◆ Work request
Exclude all pictures, then restate the entries below word for word.

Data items

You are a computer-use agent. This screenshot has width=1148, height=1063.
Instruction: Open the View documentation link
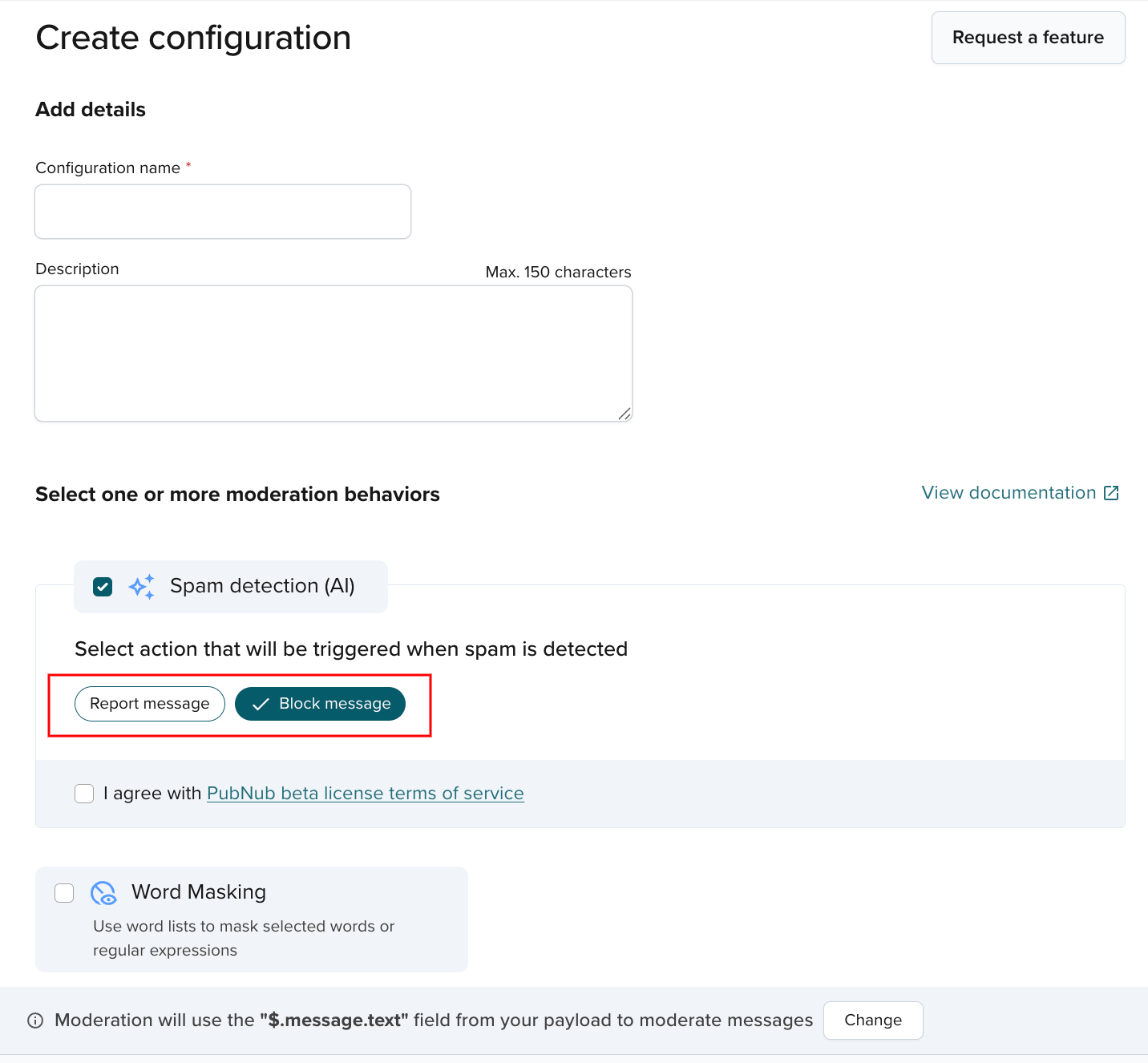point(1008,492)
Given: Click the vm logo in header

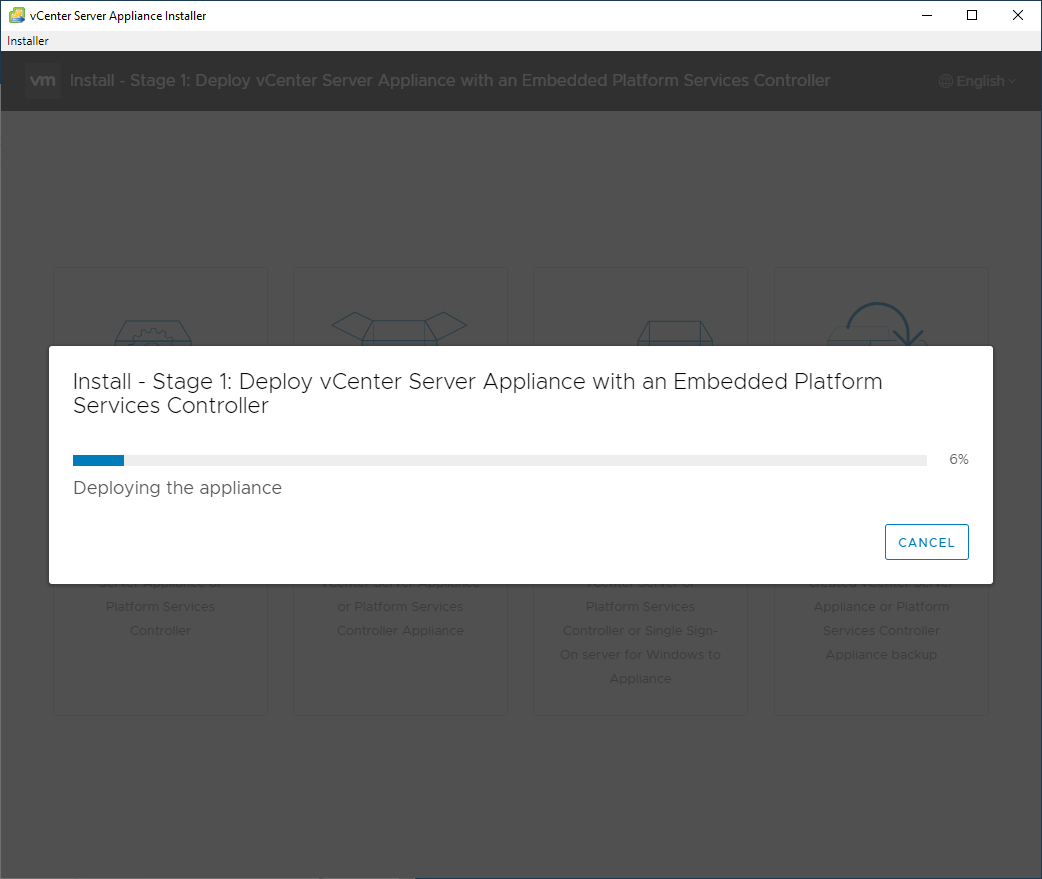Looking at the screenshot, I should [x=42, y=81].
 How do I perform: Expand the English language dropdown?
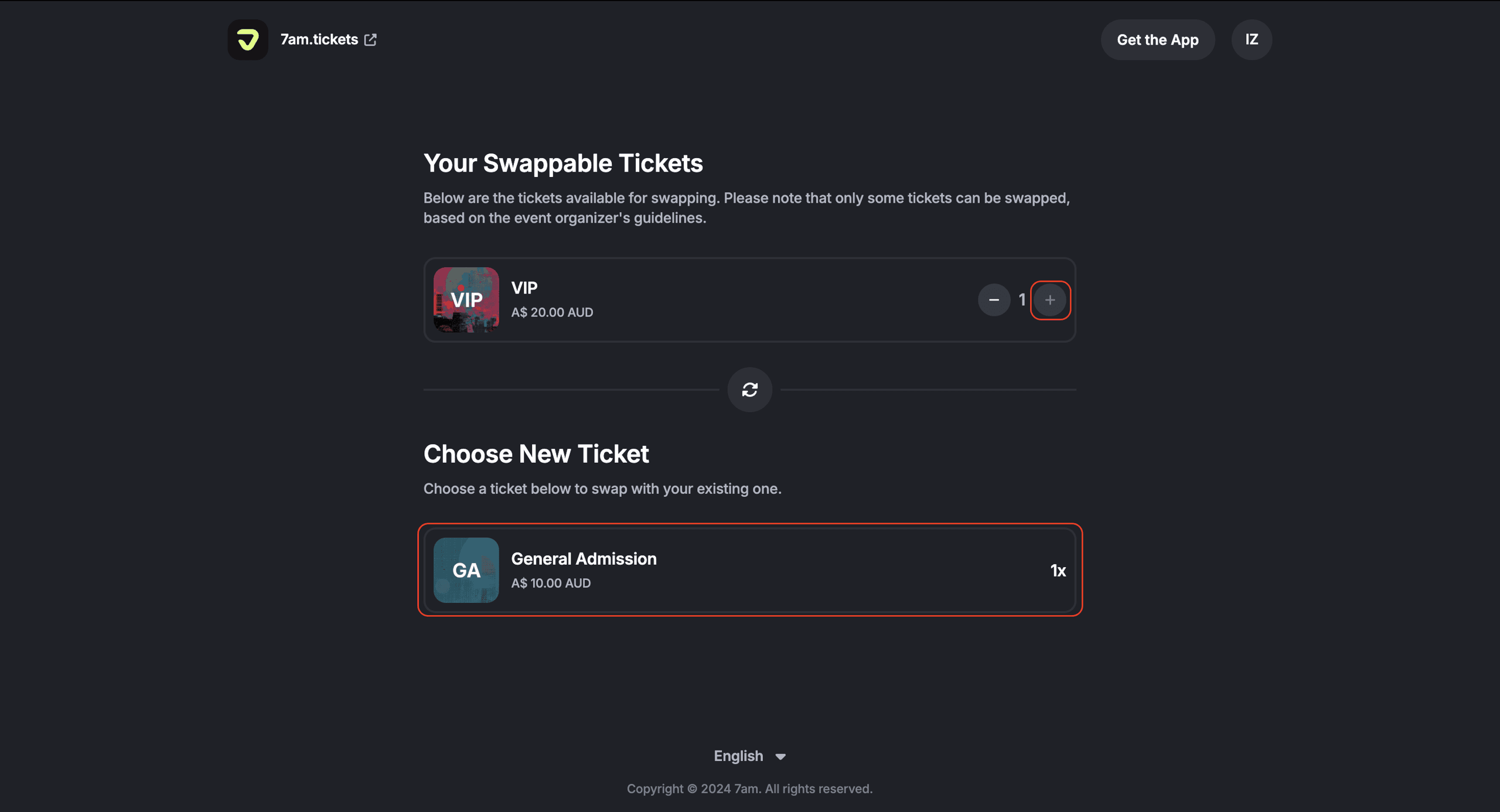pos(738,756)
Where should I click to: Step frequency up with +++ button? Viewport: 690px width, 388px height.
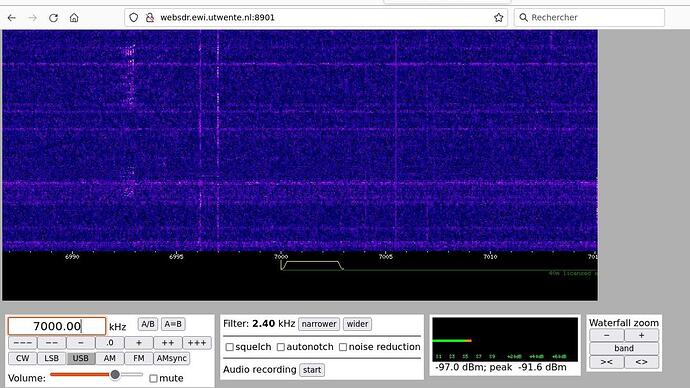197,343
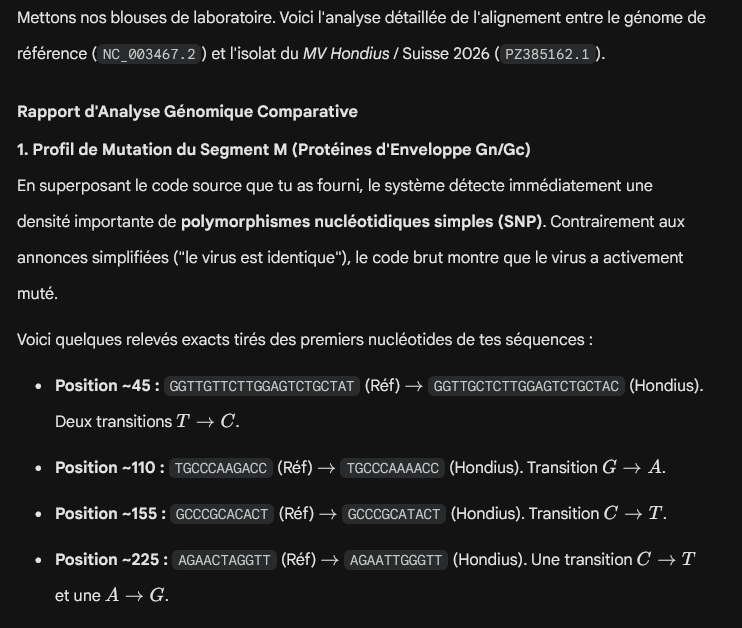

◆ Your response
You are a computer-use agent. This screenshot has width=1148, height=1063.
Instruction: Open the View documentation link
point(1008,492)
Given: Click the vm logo in header

Looking at the screenshot, I should [x=42, y=81].
 How do I perform: Expand the English language dropdown?
pos(738,756)
Where should I click to: Step frequency up with +++ button? Viewport: 690px width, 388px height.
197,343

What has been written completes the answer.